BEGIN Information supplied

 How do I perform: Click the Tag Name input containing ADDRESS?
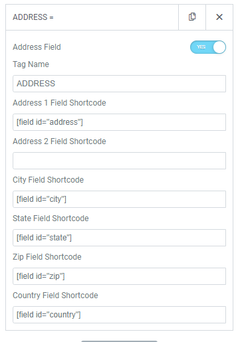pyautogui.click(x=119, y=84)
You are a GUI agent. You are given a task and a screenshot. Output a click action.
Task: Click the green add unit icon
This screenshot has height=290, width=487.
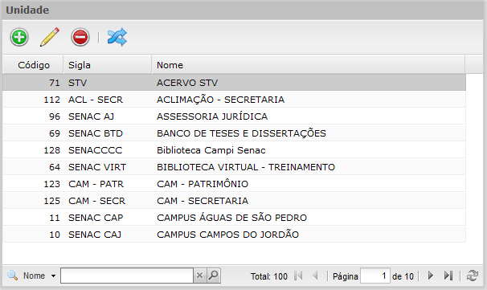click(19, 37)
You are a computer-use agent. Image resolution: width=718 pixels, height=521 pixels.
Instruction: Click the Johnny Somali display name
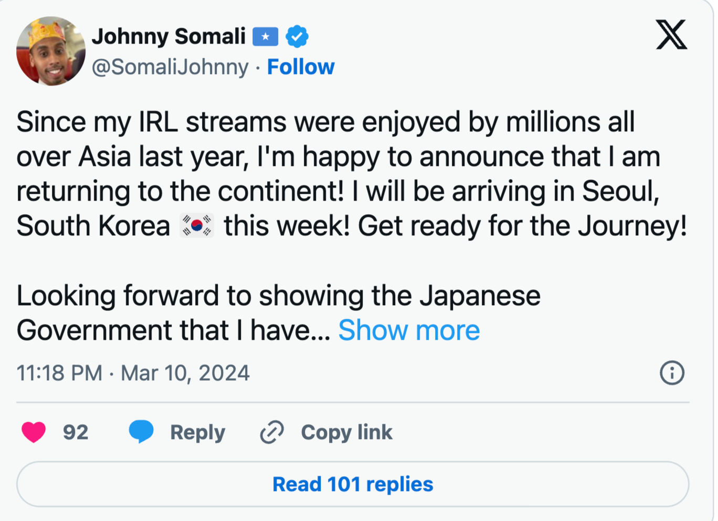pyautogui.click(x=168, y=36)
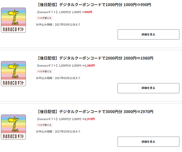The height and width of the screenshot is (152, 182).
Task: Click the ベネポ使える tag on 1000円 coupon
Action: tap(44, 18)
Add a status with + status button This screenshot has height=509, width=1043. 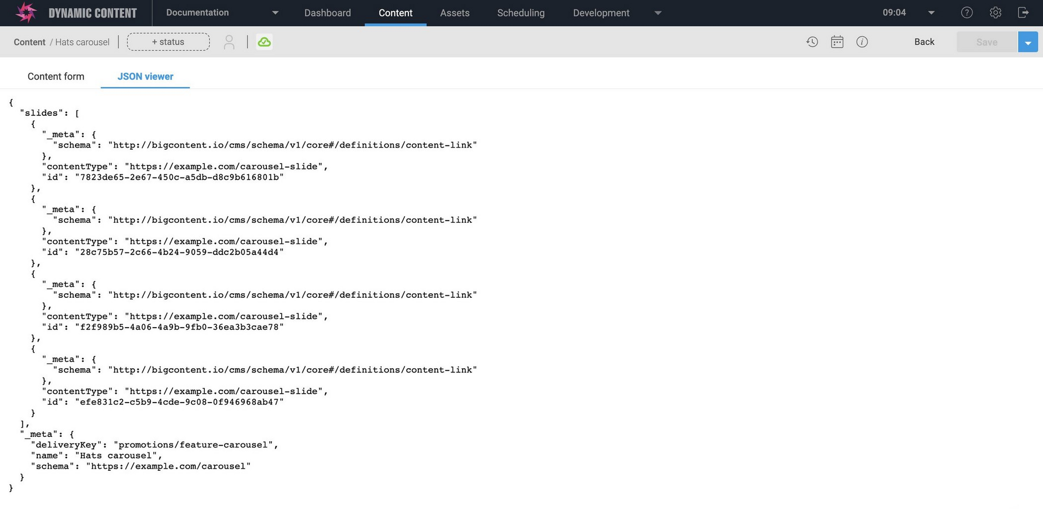168,42
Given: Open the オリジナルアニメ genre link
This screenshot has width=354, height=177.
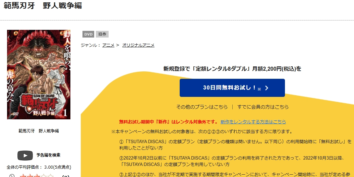Looking at the screenshot, I should pos(138,45).
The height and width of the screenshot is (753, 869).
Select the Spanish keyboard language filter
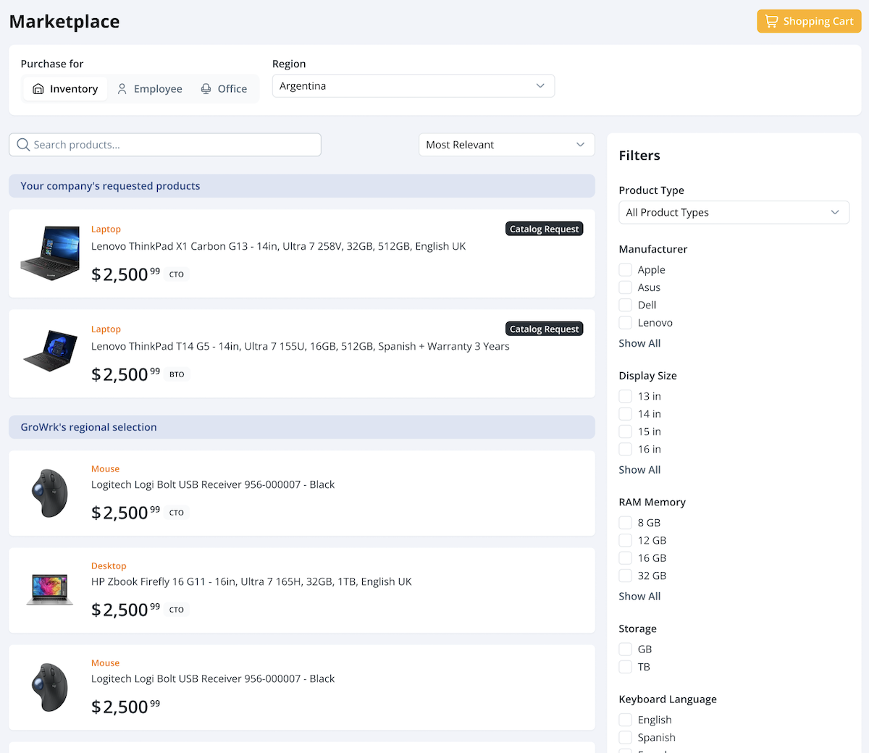(626, 738)
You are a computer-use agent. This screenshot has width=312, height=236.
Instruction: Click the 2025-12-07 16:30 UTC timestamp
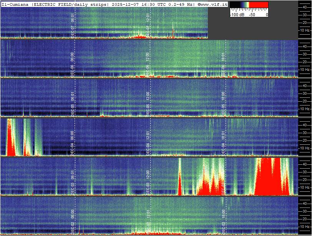134,4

END Information supplied

**Task item:**
Starting at the line that contains "Select the Spanish keyboard language filter", transcribe each line through the last one of the entries above, exactly and without pictures.

**Solution to this exercise:**
Select the Spanish keyboard language filter
(626, 738)
You are a computer-use agent. This screenshot has width=312, height=236.
Instruction: Click the 2025-12-07 16:30 UTC timestamp
134,4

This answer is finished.